Coisa bonita, José! Abraço
=)
Trabalho na SS há mais de trinta anos. Trinta e tal anos de atendimento ao público, tempo suficiente para conhecer muitas manhas e para cair em muitas ciladas. A mesma pessoa que “implora” para que lhe preencha o simples formulário (e que provoca visível irritação do imediato na mesma fila que só se insurge quando o beneficiado já deu à sola) é exactamente a mesmíssima que denuncia o tipo a quem pediu que lhe preenchesse o papel no exacto momento em que a informação (por ela dada) é tida como imprecisa ou incorrecta – defesa instintiva, diz-se. Coisas simples, como passar um histórico de salários (não demora mais que dois minutos) são suficientes para, no dia seguinte, ter lá o “presidente da junta de freguesia” entidade patronal da pessoa a quem foi passado o referido histórico, a pedir explicações e a exigir: “este caso vai até às últimas consequências” - (passou-se há dois meses com um colega meu que tem um processo disciplinar à perna).

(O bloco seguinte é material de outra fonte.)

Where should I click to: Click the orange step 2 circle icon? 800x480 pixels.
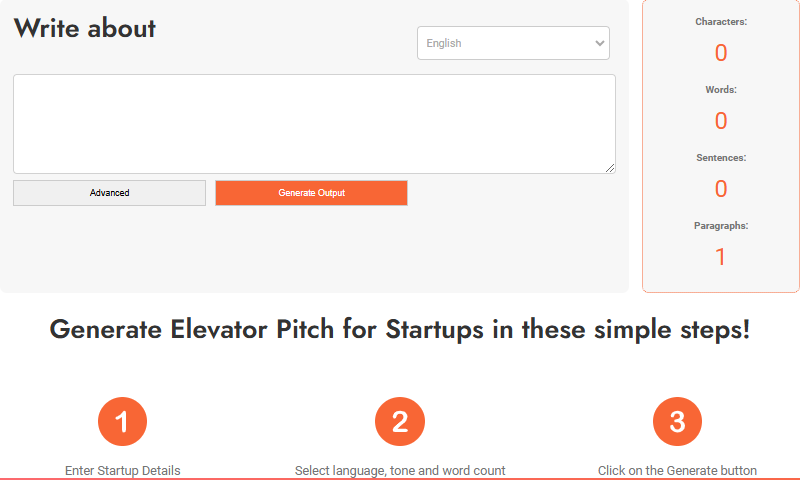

Este mundo tem de tudo, meus caros. E na segurança social aparece de tudo: desde tipos embriagados a pedir o livro de reclamações e cujas garatujas têm de seguir, no mesmo dia, uma tramitação complicada (que dá um trabalhão, mas tem de ser); ao chico-espertismo, …. A propósito:agora, que os desempregados têm de apresentar-se quinzenalmente nos serviços da segurança social, seria interessante fazer um estudo que explicasse porque razão a grande maioria se apresenta à hora de abertura dos serviços (a olharem desesperadamente para os relógios) e à hora do almoço! Entre 75 a 80 por cento, sem exagero.

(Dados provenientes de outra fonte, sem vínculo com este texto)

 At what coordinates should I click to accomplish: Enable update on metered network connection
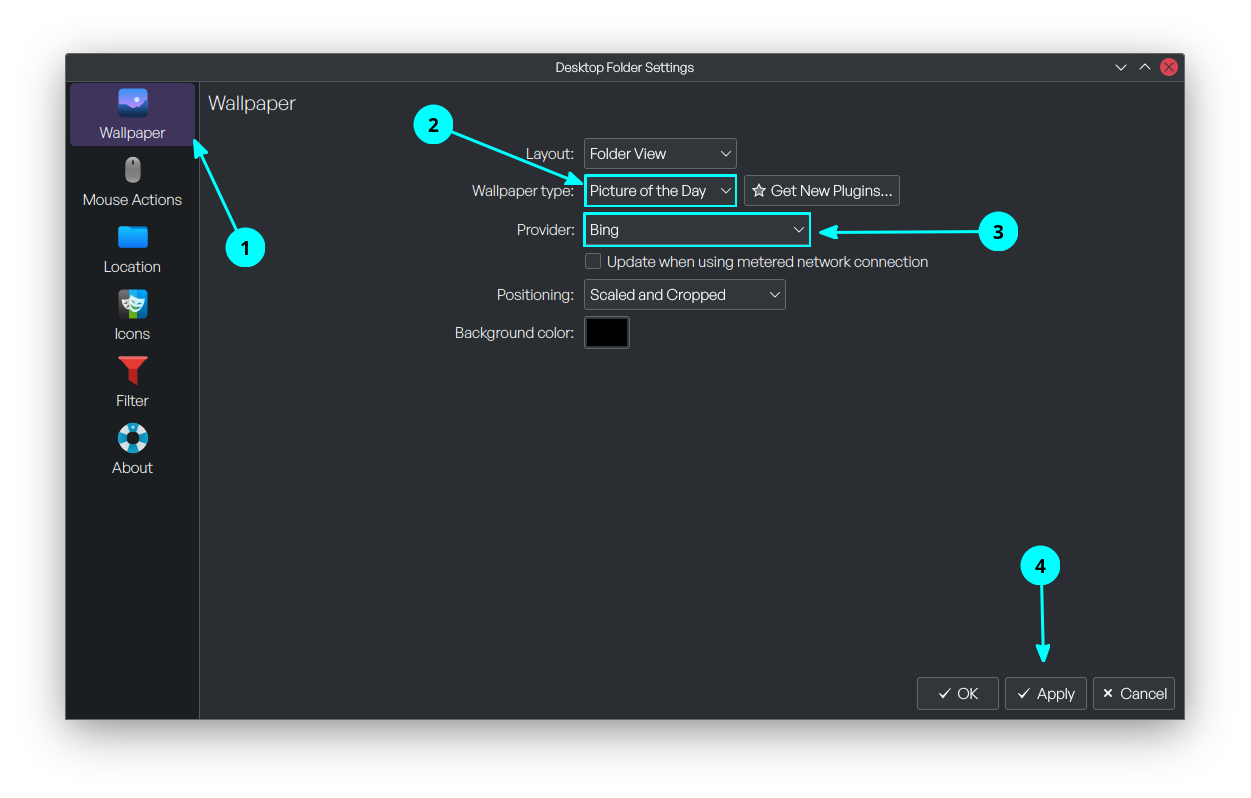point(593,262)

Nunca tive grandes chatices, mas as raras que tive prendem-se exactamente com coisas aparentemente sem importância, como preencher formulários recuar uma data num carimbo a um desgraçado que se esqueceu de trazer uma declaração e aparece esbaforido na manhã do dia seguinte….coisas aparentemente sem importância, mas que se revestem de enorme importância quando, lá de cima, os eclipsados resolvem chatear. E podem crer que a pessoa a quem se fez o “bem” está-se nas tintas. Por isso mesmo, do lado de fora as coisas são bem mais simples…e o gesto é comovente, isso é!